Fuses in modern mobile phones

I have recently lost a bet to a friend. It was a $1, e-handshake bet, and I lost.

He bought some new fancy Motorola cell phone on Ebay with the seller warning that it didn’t charge correctly. He buys it convinced he could find a fuse, replace, and be in business. I say no fuse. I lose bet.

He found this:
http://www.mobilegadgetnews.com/index.php?name=PNphpBB2&file=viewtopic&t=6080
explaining his exact problem with his exact phone with detailed photos and the precise repair sequence.

Do they really factory service these types of things? I’d have thought for sure they just toss bad cell phones. Repairing a surface mount fuse must expensive enough to not make a phone repair feasible, no?

Then I think of safety issues. The lithium-ion battery is pretty high powered…you wouldn’t want a short in that while it was pressed against your head! Protect against short circuit with a fuse! But where best in the circuit to place such a fuse? As close to the battery as possible, right? How about IN the battery? Put a fuse or fusible link in the battery…though expensive, people already consider them disposable. Plus, if someone, for example, puts just a bare battery in their pocket and it shorts against some keys, the burning-battery-in-pocket dance is avoided!

The question:
Are modern mobile phones ever really designed to be serviced as far as being taken apart and a soldering iron applied?
and
Are the batteries also fused?

With the proper equipment it’s possible to strip and repair a phone PCB surface mount fuse without too much hassle. I would think (WAG) the main reason the fuse is there is to prevent battery charging mishaps which can be dangerous in some rare cases.

Modern cell phones (and most other devices) are not designed to be serviced. If they had expected it to be serviced they would have probably used a picofuse instead (this is what a picofuse looks like: http://www.orvem.net/pagine/WICKMANN/picofuse.htm).

If you are really handy with a soldering iron though, surface mount devices are not impossible to deal with. All it takes is a bit of skill and a LOT of practice. All of the boards I’ve designed in the past few years had all of their components hand soldered on for the prototypes, and we have a person here who can remove and re-solder surface mount components fairly easily. I personally know many of the techniques but haven’t practiced at them, so I would be extremely likely to butcher a board if I tried to replace surface mount stuff.

I suspect a lot of the fusing of cell phone batteries comes from the threat of cell phones causing a gas pump fire. A shorted battery is one of the few ways that a cell phone actually could cause a pump fire, so they probably put a fuse there to prevent a catastrophic failure from making flames.

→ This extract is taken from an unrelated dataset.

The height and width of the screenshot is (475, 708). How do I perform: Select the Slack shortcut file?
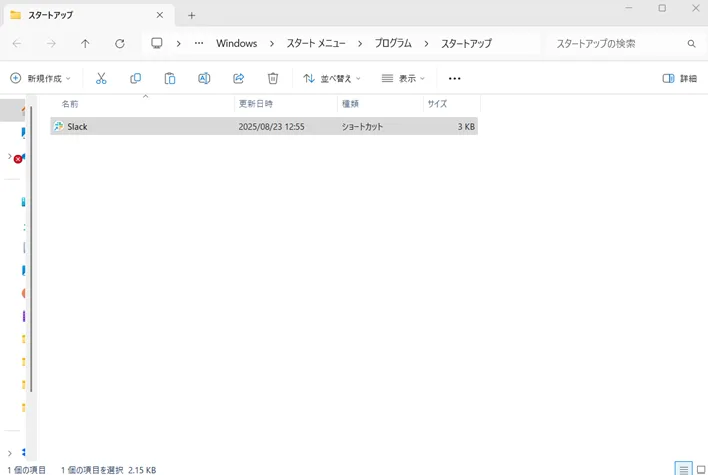(x=77, y=127)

I should have mentioned that we are both fairly advanced electronics hobbiests and the actual disassembly and repair of the phone, including the SMT fuse swap, is fairly trivial. I’ve done plenty of these, for example. The pico fuses are through-hole. I have some devices (two-way radios) that use those too. The bet was to the existance of a fuse at all.

So why wouldn’t they instead fuse the battery itself? If the worst case happens (intentionally shorted while pumping fuel near a leaky propane tank at an explosives factory), the battery would just shut off. The further into the power circuit the fuse is, the more chances for non-fused shorts. Also, it can’t be uncommon for someone to carry a spare battery. A loose battery is begging to have its contacts shorted. The fuse or fusible link in the battery covers all the possibilities while protecting the phone and the user.